Using the information:
a) From the skin cancer screening text, reproduce word for word the passage starting at "Moles should definitely" and ending at "a medical examination.".
b) Decide whether each statement agrees with the skin cancer screening text. Answer yes or no, and quote the words from the text that settle it. (i) A dermatoscope examines pigmented skin at a 10x magnification. (ii) Under the ABC-Rules, moles smaller than 5 millimeters are a warning sign. (iii) In digital reflected light microscopy, the camera records suspicious skin mutations at up to 100x magnification.
c) Translate this sentence from the skin cancer screening text into Spanish: "Every change to a mole is critical and requires a medical examination."

Source extract:
»»
Moles are usually benign skin growths that nevertheless have a statistically higher probability of developing into skin cancer, such as malignant melanoma.

Moles should definitely be monitored over time and those affected should check their moles regularly for changes or ask a family member to check body areas that can’t be reached (such as the back or head).  If a mole shows signs of change, it is definitely time for a visit to a dermatologist.  Every change to a mole is critical and requires a medical examination.

The ABC-Rules can help in the detection of suspicious moles:

  • A Asymmetry (irregular form)
  • B Boundary (irregular with ragged/blurred edges)
  • C Color (the different coloration of a mole, e.g. black, brown, reddish or grey-white pigmentation)
  • D Diameter (moles larger than 5 millimeters)
  • E Elevation/Evolution (elevation of the raised surface, rapid increase in size, bleeding, itching)

If a mole shows signs of one or more of the above mentioned characteristics, don’t delay in making an appointment with a dermatologist!

Skin Cancer Screening

In a skin cancer screening, the skin and mucous membranes are examined thoroughly by a dermatologist.  The examination is carried out using a special magnifying light (dermatoscope) and/or computer assisted reflected light microscopy.


Today, dermatoscopy is an indispensable skin cancer screening method which has significantly improved diagnostics. It’s used in the early detection of malignant skin mutations.

Pigmented skin mutations can be more easily examined at a 10x magnification using a special magnifying light called a dermatoscope.

Computer Assisted Reflected Light Microscopy

The most modern and safe method of skin cancer screening is computer assisted reflected light microscopy, which is used for the early detection of skin mutations along with their pictorial documentation. This procedure has considerably improved the assessment, evaluation and long-term documentation of mutations to the skin.

Patients can view the entire examination process on a computer screen with digital reflected light microscopy. Suspicious skin mutations are recorded up to a 50x magnification with a special high-performance camera and displayed on a computer monitor. The computer evaluates the image data based on certain factors (e.g. extent of the change to the skin, the form, pigmentation, etc.) and identifies/determines/generates the risk parameters. This provides an initial estimation of whether the skin mutations can be classified as harmless, suspicious or dangerous.

The image data of suspicious skin mutations can be saved so that they can be compared to the digital recordings at the next examination. This makes it possible to detect even the smallest of changes which are invisible to the naked eye.

Using precise diagnostics and the best possible monitoring procedures, unnecessary biopsies and/or operations can usually be avoided with the aid of computer assisted reflected light microscopy.
««
Collected material:
»»
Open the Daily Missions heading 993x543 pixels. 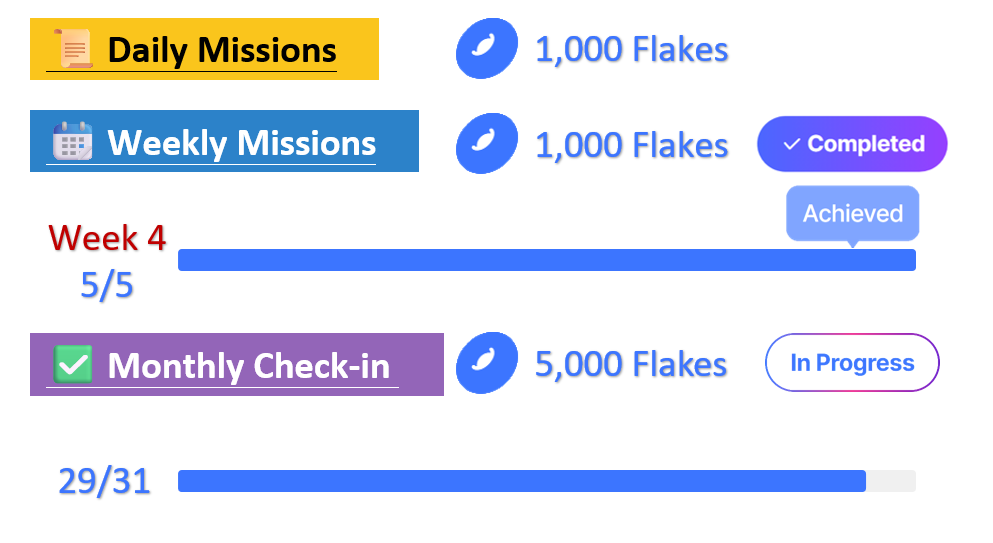(x=222, y=49)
««
Results of the exercise:
a)
Moles should definitely be monitored over time and those affected should check their moles regularly for changes or ask a family member to check body areas that can’t be reached (such as the back or head).  If a mole shows signs of change, it is definitely time for a visit to a dermatologist.  Every change to a mole is critical and requires a medical examination.

b)
(i) Yes: "Pigmented skin mutations can be more easily examined at a 10x magnification using a special magnifying light called a dermatoscope."
(ii) No: "D Diameter (moles larger than 5 millimeters)"
(iii) No: "Suspicious skin mutations are recorded up to a 50x magnification with a special high-performance camera"

c) Todo cambio en un lunar es crítico y requiere un examen médico.